■ Explore the material
A - In the notice about the Purruna Miyurna health summit, which program presents the summit?
B - Carry on the notice about the Purruna Miyurna health summit, picking up after its last sentence.

Quoted passage START

Purruna Miyurna 2-day health summit for ATSI students

SHINE SA, 25.5.2017

PURRUNA MIYURNA: Healthy People

Presented by SHINE SA’s Yarning On program, Purruna Miyurna is a 2-day health
summit for ATSI students in years 9–12 in high schools and education programs
within southern Adelaide.

This interactive and hands-on summit will cover:
• Respectful relationships
• Domestic violence
• Sexual health
• Self-worth and cultural identity

The objective of the summit is to provide an opportunity for our students to gain
information and understanding on the topic of “Healthy Relationships”, what a
healthy relationship looks like, feels like and sounds like.
The summit will be culturally safe and LGBTIQ inclusive.

Our aim is to start a conversation among our young people, educate and
share information in order to break down barriers and challenge the perceived
stereotypes/ideas of Aboriginal people in relationships.

Quoted passage END
Supplied material START

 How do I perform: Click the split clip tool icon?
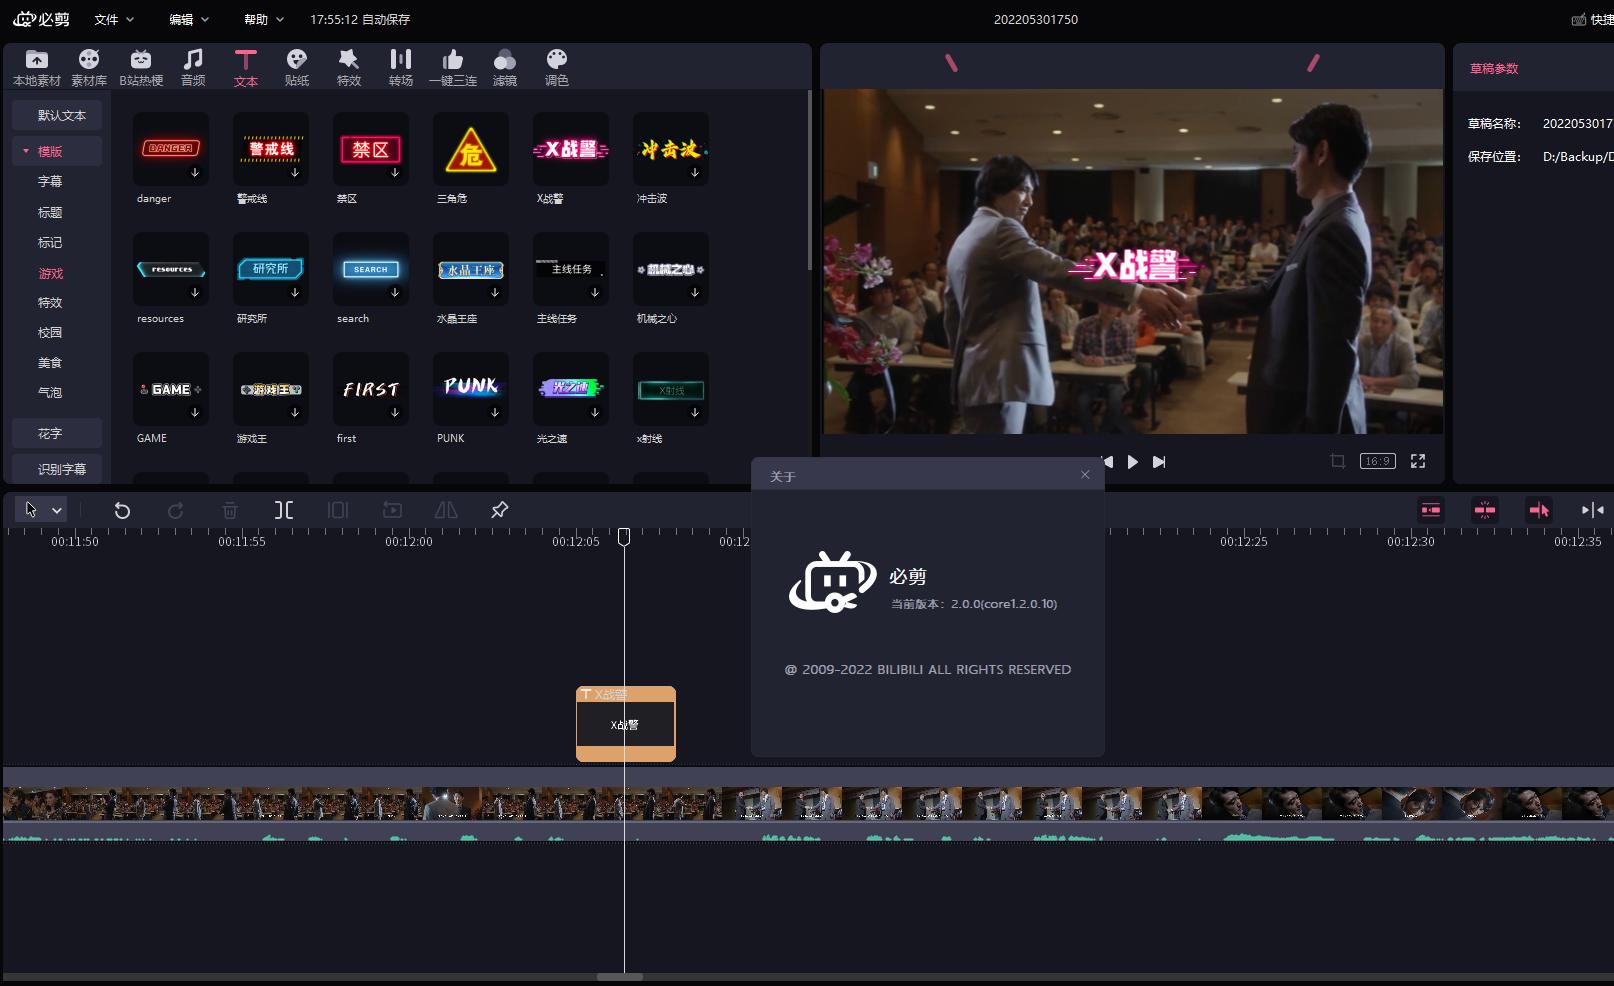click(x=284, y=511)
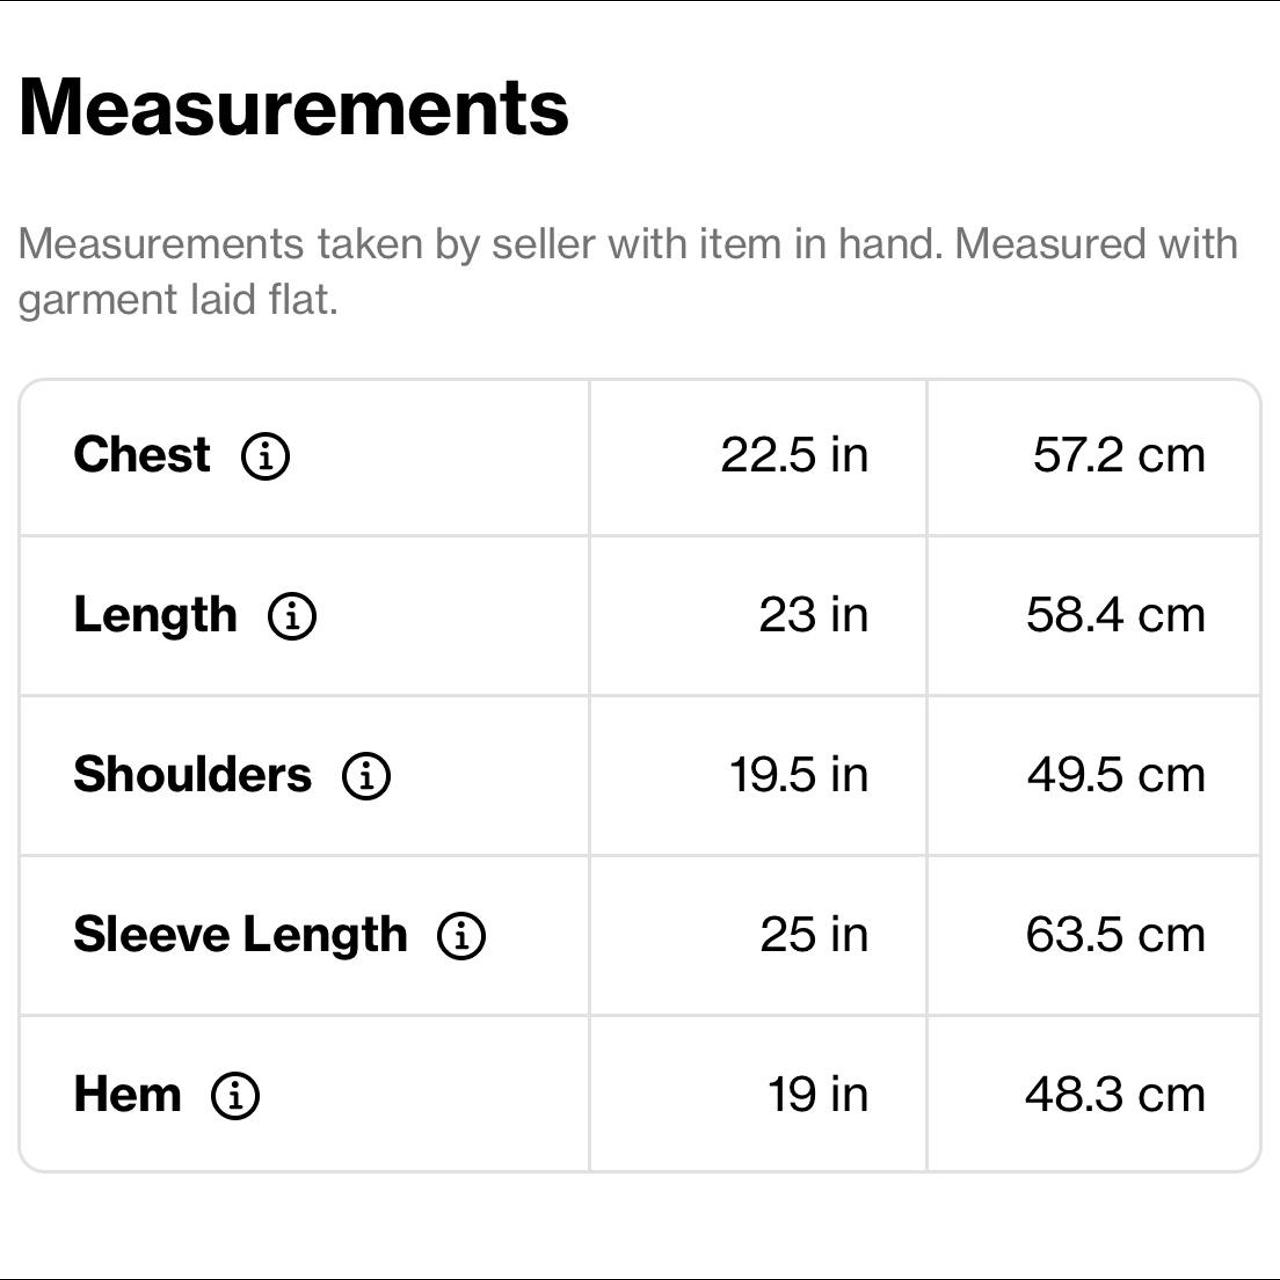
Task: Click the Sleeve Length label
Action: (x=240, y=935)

Supplied material END

■ Answer set
A - SHINE SA's Yarning On program.

B -
The summit will include ActNow Theatre presenting “Speak out”. This is an interactive theatre performance tackling homophobia in high schools. Presented by young professional actors and a facilitator, “Speak Out” explores various forms of homophobia and the effect it has, while providing opportunities and a safe space to develop strategies to respond to homophobia.

Local Kaurna Narrunga man Jack Buckskin will also be presenting during the summit, facilitating a cultural identity workshop, strengthening the cultural knowledge of our Aboriginal young people and their understanding of cultural identity and self-respect.

COST: $50 per student, includes a summit shirt, catering and an information bag

VENUE: Hopgood Theatre, Ramsay Place, Noarlunga Centre

REGISTRATION: Go to: www.shinesa.org.au/events/purruna-miyurna/
Limited spaces available. Registration closes 1 June 2017.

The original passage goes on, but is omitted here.